» **What you are asked to do**
Once the line with "Click the search" is found in the entries below, repeat it and each following line exactly, up to and including the line with "1032x798 pixels.". Add no other lines.

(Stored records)

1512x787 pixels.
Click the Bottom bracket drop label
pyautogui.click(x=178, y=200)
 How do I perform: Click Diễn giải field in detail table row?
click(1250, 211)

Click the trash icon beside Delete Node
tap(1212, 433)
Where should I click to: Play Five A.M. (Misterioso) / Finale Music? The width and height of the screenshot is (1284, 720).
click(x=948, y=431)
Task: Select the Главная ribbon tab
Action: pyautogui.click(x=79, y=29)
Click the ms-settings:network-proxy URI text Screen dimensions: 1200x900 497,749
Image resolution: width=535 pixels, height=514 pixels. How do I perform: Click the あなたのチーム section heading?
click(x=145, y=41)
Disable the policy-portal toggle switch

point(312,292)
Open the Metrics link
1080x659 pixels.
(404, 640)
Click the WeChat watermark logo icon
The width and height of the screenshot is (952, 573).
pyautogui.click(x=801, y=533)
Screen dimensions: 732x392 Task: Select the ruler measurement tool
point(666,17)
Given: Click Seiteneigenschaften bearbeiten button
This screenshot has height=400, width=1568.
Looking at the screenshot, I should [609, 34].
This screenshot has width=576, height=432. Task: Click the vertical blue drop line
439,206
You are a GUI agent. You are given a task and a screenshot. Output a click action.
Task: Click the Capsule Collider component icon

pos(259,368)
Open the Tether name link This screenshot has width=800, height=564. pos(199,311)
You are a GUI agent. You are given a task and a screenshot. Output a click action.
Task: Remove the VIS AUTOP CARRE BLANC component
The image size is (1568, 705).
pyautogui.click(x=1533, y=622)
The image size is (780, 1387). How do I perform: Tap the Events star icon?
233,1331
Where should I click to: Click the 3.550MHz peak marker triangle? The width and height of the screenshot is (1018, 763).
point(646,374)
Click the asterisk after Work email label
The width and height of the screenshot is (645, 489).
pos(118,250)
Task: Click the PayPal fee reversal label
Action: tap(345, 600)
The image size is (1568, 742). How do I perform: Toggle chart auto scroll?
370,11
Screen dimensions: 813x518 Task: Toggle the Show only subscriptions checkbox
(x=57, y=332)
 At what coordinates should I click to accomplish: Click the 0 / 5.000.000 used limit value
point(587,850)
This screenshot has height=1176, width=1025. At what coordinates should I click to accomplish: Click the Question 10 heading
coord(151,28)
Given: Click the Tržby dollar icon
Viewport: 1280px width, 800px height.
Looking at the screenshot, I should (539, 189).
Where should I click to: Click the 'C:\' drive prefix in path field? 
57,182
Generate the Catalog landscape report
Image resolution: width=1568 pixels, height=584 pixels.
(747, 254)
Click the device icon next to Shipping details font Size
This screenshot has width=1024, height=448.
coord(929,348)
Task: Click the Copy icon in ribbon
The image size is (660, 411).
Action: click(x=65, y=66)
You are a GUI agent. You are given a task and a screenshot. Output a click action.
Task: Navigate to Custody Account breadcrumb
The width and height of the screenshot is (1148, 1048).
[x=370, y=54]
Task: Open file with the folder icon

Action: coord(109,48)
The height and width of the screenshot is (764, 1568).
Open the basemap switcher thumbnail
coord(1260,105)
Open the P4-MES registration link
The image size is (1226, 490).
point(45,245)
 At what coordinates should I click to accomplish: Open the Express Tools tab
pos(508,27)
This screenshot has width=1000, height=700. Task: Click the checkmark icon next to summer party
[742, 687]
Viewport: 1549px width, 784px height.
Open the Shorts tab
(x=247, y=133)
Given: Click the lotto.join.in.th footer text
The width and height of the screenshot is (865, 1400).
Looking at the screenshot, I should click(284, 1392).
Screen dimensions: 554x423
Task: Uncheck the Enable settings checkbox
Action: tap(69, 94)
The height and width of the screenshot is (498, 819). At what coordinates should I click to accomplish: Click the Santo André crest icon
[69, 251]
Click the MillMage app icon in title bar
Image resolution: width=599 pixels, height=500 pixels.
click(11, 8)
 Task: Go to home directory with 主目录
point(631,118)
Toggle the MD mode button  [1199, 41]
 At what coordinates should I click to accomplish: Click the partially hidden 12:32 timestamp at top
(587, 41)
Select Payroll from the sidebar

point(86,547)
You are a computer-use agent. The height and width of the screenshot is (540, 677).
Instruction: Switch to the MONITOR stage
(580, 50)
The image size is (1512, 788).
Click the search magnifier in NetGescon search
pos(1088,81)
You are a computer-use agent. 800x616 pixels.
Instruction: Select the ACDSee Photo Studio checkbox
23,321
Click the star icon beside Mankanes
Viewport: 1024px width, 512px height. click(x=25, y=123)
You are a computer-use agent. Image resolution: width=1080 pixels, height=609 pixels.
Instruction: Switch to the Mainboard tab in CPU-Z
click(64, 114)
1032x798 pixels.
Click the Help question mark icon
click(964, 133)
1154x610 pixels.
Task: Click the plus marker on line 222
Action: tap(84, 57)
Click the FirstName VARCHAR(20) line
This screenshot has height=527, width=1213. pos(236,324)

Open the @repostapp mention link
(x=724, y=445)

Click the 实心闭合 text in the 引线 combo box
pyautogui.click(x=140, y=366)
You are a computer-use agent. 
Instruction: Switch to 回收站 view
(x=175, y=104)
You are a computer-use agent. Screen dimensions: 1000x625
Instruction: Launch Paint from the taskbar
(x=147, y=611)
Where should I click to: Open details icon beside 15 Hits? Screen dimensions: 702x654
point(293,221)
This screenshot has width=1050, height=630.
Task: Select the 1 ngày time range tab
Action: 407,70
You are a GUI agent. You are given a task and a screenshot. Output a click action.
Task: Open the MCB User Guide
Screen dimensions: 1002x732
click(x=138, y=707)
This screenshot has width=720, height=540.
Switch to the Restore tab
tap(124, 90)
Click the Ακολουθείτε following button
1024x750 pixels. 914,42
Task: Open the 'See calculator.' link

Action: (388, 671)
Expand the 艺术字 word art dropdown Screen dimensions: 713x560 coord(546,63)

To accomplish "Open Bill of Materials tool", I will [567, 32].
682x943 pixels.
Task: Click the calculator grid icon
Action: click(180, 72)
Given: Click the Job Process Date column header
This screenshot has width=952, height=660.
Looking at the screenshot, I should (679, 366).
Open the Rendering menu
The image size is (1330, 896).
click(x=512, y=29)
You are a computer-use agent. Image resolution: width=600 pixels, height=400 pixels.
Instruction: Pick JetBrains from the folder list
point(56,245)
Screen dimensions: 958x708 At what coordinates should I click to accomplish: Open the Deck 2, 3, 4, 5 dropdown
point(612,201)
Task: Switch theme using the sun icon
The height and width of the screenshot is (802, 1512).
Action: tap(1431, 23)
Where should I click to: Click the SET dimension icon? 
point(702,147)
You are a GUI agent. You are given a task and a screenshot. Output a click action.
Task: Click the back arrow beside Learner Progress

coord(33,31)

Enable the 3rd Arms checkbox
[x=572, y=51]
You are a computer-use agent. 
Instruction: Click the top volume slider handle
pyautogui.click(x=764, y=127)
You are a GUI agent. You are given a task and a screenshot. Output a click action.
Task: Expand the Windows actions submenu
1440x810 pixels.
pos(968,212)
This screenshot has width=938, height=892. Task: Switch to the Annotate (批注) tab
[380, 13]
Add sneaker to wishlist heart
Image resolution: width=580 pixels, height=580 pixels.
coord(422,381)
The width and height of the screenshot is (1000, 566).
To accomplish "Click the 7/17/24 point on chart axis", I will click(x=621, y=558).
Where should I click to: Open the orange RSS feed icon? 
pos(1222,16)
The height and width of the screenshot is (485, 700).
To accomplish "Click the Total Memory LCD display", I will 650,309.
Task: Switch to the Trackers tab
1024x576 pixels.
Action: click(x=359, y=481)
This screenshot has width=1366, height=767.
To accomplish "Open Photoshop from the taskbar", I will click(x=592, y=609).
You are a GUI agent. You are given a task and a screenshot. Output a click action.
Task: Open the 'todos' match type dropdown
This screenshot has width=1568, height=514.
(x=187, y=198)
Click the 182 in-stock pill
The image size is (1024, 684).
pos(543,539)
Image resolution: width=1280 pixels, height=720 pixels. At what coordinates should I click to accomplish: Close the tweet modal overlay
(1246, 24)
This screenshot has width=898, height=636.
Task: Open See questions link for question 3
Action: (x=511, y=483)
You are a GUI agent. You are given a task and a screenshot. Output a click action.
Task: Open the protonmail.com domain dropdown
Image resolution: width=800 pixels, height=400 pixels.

» **Solution to the problem**
Click the search magnifier in NetGescon search
pos(1088,81)
You are a computer-use agent. 800x616 pixels.
Instruction: Select the ACDSee Photo Studio checkbox
23,321
Click the star icon beside Mankanes
Viewport: 1024px width, 512px height. click(x=25, y=123)
You are a computer-use agent. Image resolution: width=1080 pixels, height=609 pixels.
Instruction: Switch to the Mainboard tab in CPU-Z
click(64, 114)
1032x798 pixels.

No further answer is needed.